This is work done using the BPM (bonded particle model) and RHEO (reproducing hydrodynamics and elastic objects) packages in LAMMPS.
The BPM package was developed by Joel Clemmer (Sandia). Particles are connected by bonds to model solid mechanics. Bonds contain history, remembering their reference state and/or strain history, and can break to model fracture.
The RHEO package was developed by Joel Clemmer (Sandia), Thomas O'Connor (Carnegie Mellon), and Eric Palermo (Carnegie Mellon). It can model multiphase fluid systems and can be used in conjunction with the BPM package.
The first video (BPM) shows elongated elastic objects constructed out of bonded particles dropping into a cylindrical cup.
In the second video (BPM), a granular system is compacted to a nearly fully dense state. Spherical grains are constructed out of a collection of bonded particles that produce an isotropic linear elastic response. Color represents different grains.
The third video (BPM) is a two-dimensional example of fragmentation where a solid block of material is continually sheared until it breaks into millions of power-law distributed fragments. Kraynik-Reinelt boundary conditions, the 2D analog of the UEF package, are used to reach large strains. Color indicates the number of broken bonds.
The fourth video (BPM), a polymer-bonded granular composite is loaded to failure. Spherical nearly-rigid grains are inserted into a matrix of plastic binder. Three types of bonds are used, a very stiff elastic bond between grain-grain particles, a softer elastic interfacial bond between grain-polymer particles, and an elastic-perfectly-plastic bond between polymer-polymer particles. Color indicates the number of broken bonds.

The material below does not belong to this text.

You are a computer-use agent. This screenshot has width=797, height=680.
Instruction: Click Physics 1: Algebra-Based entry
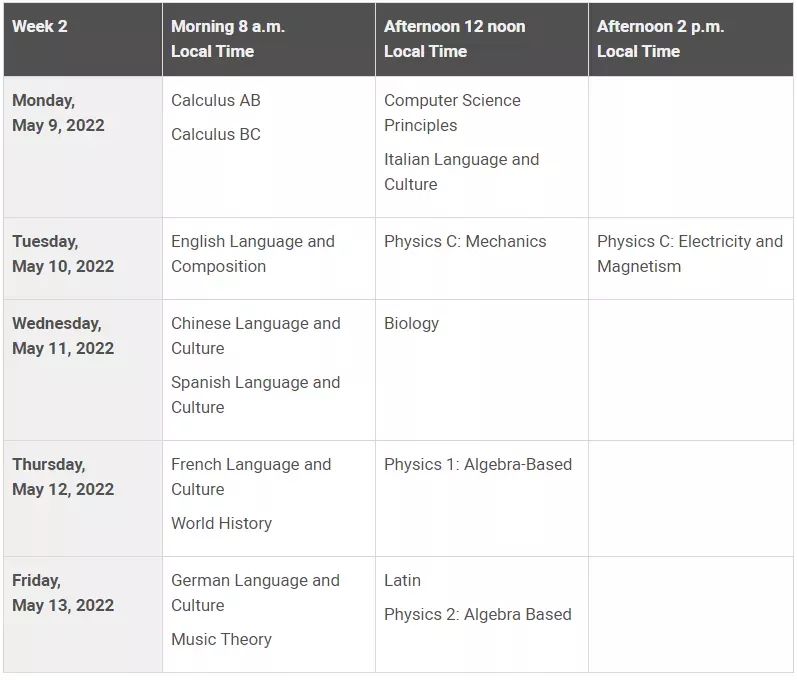[x=478, y=464]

In the fifth video (RHEO), a water balloon consisting of an elastic BPM (bonded particle model) membrane encasing an SPH fluid collides with a floor and rebounds. The color of fluid particles qualitatively indicates their vertical velocity.
In the sixth video (REHO + BPM), the water balloon is replaced by a brittle ovoidal object with a BPM shell that fractures on impact releasing the fluid.
The last video (REHO) is of a solid column that is directionally heated on one side. As the solid melts, elastic bonds are deleted and fluid particles begin to flow downward. Surface fluid particles form a thin shell akin to oxidation that redirects flow. Particle temperature and oxidation status are indicated by color.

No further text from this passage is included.